Tasks and exercises:
1. Do these statements agree with the pull request below? (a) The caching in metrics.py cut evaluation time to about 0.35 seconds per translation. (b) The reviewer asked for the chrF score to be normalized to a 0–100 range. (c) Setting the default logging level to WARNING stopped the PyTorch Lightning messages. Answer yes or no for each, quoting the deciding words.
2. In the pull request below, which two MT evaluation metrics does the new evaluate_corpus.py script put into its CSV files?

Feature/evaluate corpus by tanhaow · Pull Request #54 · Princeton-CDH/muse

tanhaow · 2026-03-17T14:45:00Z

Associated Issue(s): resolves #16

Changes in this PR

Include all key changes in this pull request

Added evaluate_corpus.py script that generates CSV files containing MT evaluation metrics (ChrF and COMET scores) for machine translation corpora
Implemented caching in metrics.py to avoid reloading models for each translation, reducing evaluation time from ~9 seconds per translation to ~0.35 seconds per translation
Suppressed verbose PyTorch Lightning logging messages to provide cleaner output during evaluation

Notes

Added REQUIRED_FIELDS constant documenting expected input fields in MT corpus records

Reviewer Checklist

Run the script on a sample MT corpus to verify CSV output format is correct
Verify that ChrF and COMET scores are computed correctly and fall within expected ranges
Verify that progress bar and logging output are clean and informative

Resolved conflicts by accepting develop's changes: - Added environment variables to suppress HuggingFace logging - Wrapped COMET computation in context managers to suppress output

laurejt

Overall, this looks good and only needs a few small changes. Requested changes:

Document why pytorch and huggingface-related enivornment variables are set with metrics.py. Not all of these are related to logging.
As a small add-on (since you're already updating metrics.py), please normalize the chrF score so its range is 0-1.

laurejt · 2026-03-17T15:26:48Z

+    parsed = args.parse_args()
+
+    # Setup logging
+    log_level = logging.DEBUG if parsed.verbose else logging.INFO


Typically, default logging should be set to warning not info, especially when there is a verbose mode.

laurejt · 2026-03-17T15:27:49Z

-# Suppress verbose HuggingFace logging
+# Suppress verbose HuggingFace and PyTorch Lightning logging
 os.environ["TRANSFORMERS_VERBOSITY"] = "error"
 os.environ["TOKENIZERS_PARALLELISM"] = "false"


Why do you need to explicitly set this? Were you encountering a warning message?

There was a lot of INFO messages suggesting LitLogger, which made the output long and messy:

INFO: 💡 Tip: For seamless cloud logging and experiment tracking, try installing [litlogger](https://pypi.org/project/litlogger/) to enable LitLogger, which logs metrics and artifacts automatically to the Lightning Experiments platform. INFO: 💡 Tip: For seamless cloud uploads and versioning, try installing [litmodels](https://pypi.org/project/litmodels/) to enable LitModelCheckpoint, which syncs automatically with the Lightning model registry.

I see this pointing to the bigger issue that the code assumes that INFO is the default non-verbose level, which is not standard.

You are right. I have set the default logging level to WARNING. Let me also remove some of these logging related code

So, the thing is, the PyTorch Lightning messages are still showing after setting the default logging to WARN. I did some investigation and found it's because PyTorch Lightning uses its own internal logging system that bypasses Python's logging module... So we actually need to keep the stderr contextlib redirects. But I will simplify it into a minimal version

Thanks for looking into this!

Material:
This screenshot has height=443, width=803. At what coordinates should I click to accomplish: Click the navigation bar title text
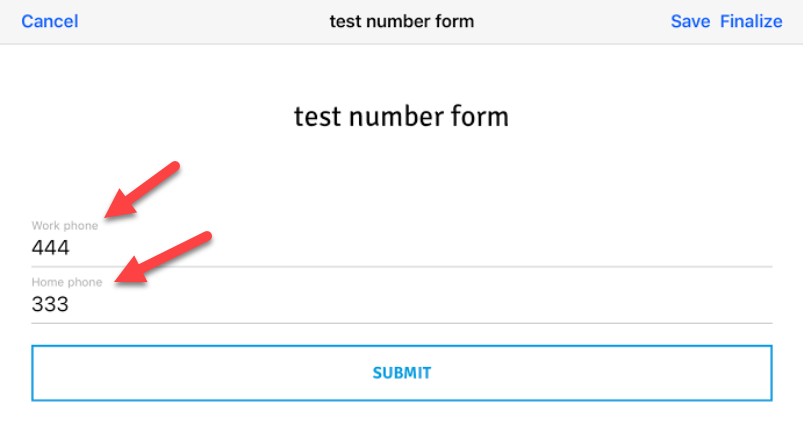[x=402, y=21]
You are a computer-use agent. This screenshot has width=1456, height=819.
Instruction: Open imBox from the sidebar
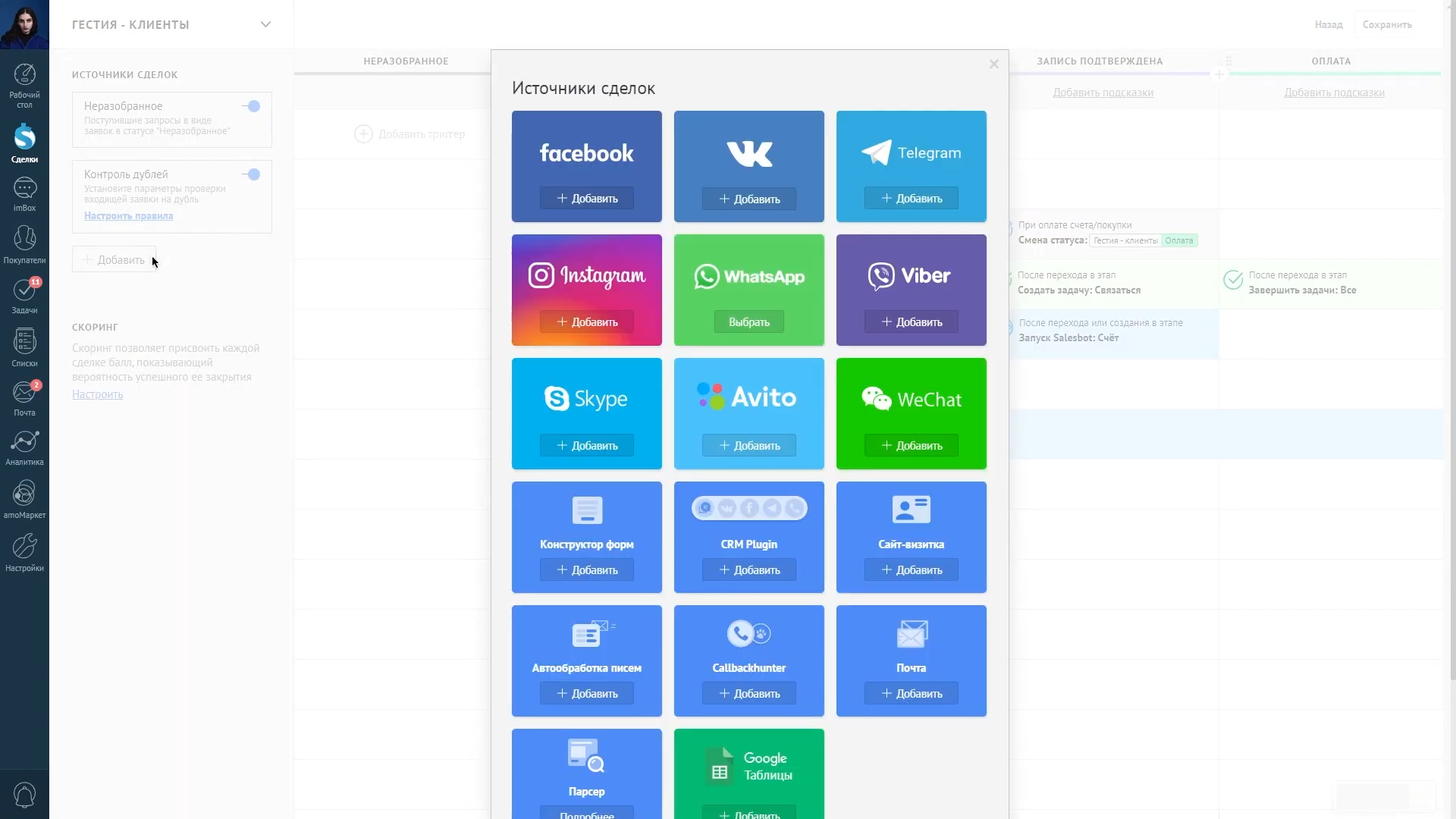tap(24, 193)
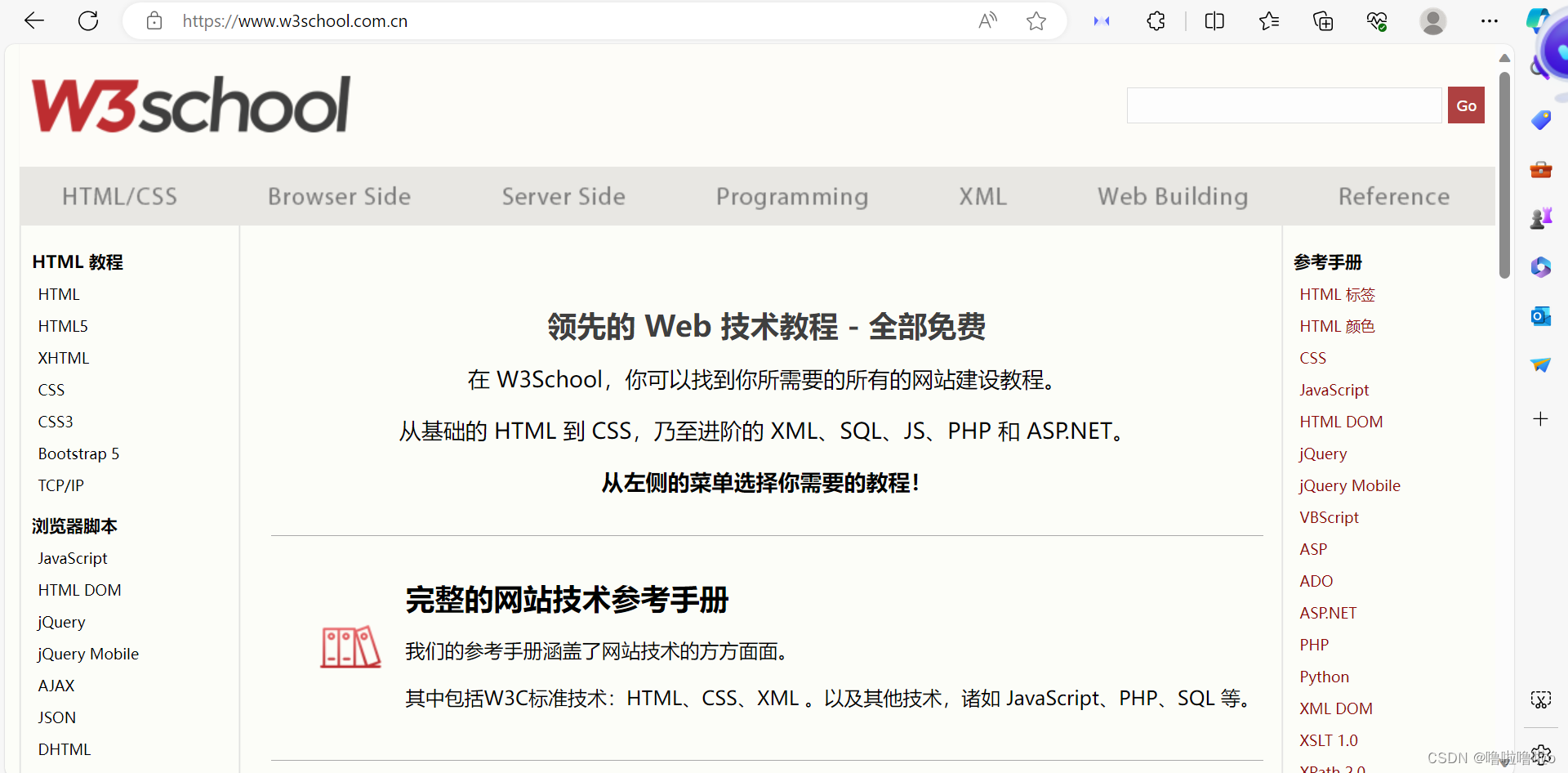The height and width of the screenshot is (773, 1568).
Task: Open the Bootstrap 5 tutorial link
Action: pyautogui.click(x=78, y=454)
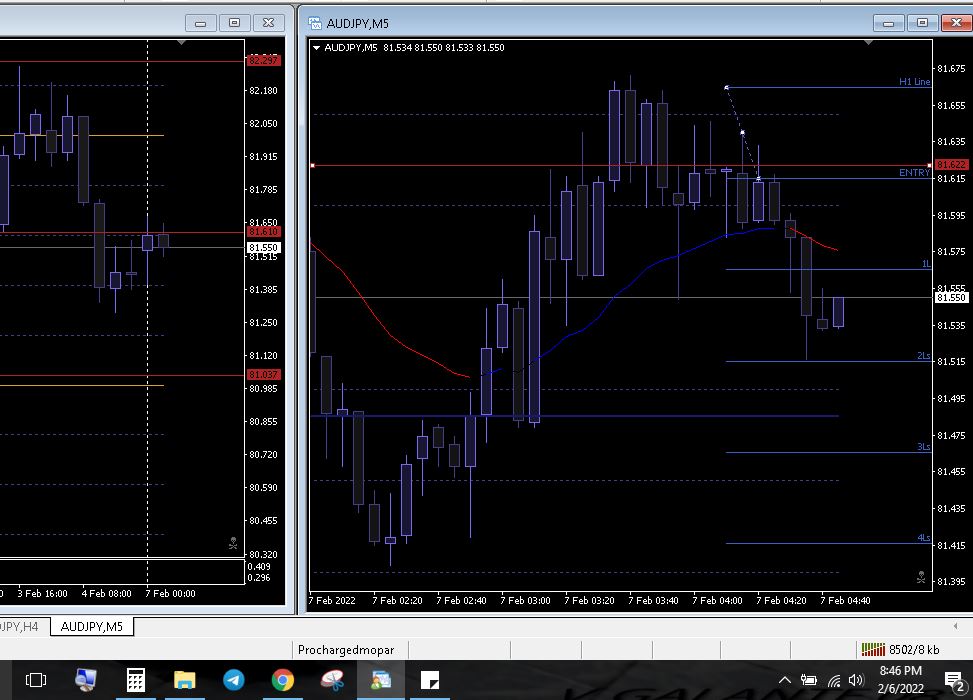973x700 pixels.
Task: Click the skull icon in H4 chart corner
Action: coord(233,544)
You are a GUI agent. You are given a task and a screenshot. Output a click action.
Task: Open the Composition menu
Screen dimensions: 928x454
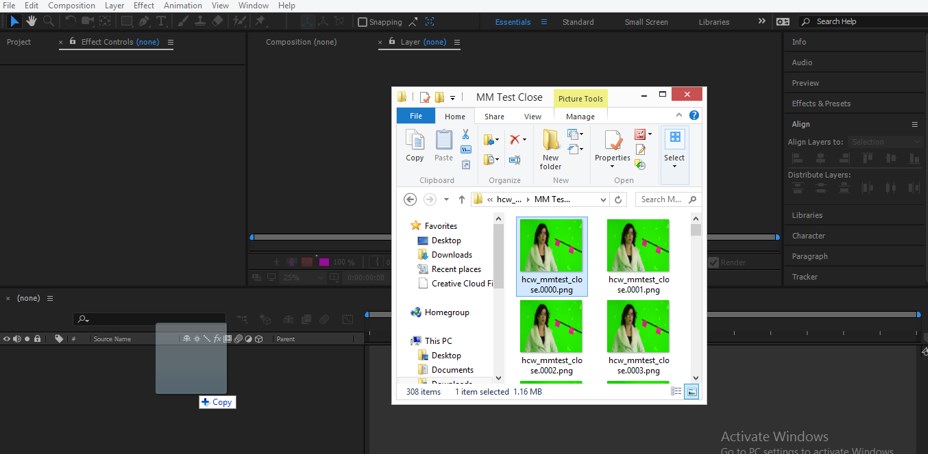pyautogui.click(x=72, y=6)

Task results:
1.
(a) Yes: "reducing evaluation time from ~9 seconds per translation to ~0.35 seconds per translation"
(b) No: "please normalize the chrF score so its range is 0-1"
(c) No: "the PyTorch Lightning messages are still showing after setting the default logging to WARN"

2. ChrF and COMET scores.